(Beginning of Data for review)

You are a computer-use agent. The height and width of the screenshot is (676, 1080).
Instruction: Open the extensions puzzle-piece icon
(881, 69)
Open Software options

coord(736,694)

(End of Data for review)

- [Exercise directions]:
Output all records exactly, with nothing added or dropped.

- [Response to the task]:
You are a computer-use agent. The height and width of the screenshot is (676, 1080).
Instruction: Open the extensions puzzle-piece icon
(881, 69)
Open Software options

coord(736,694)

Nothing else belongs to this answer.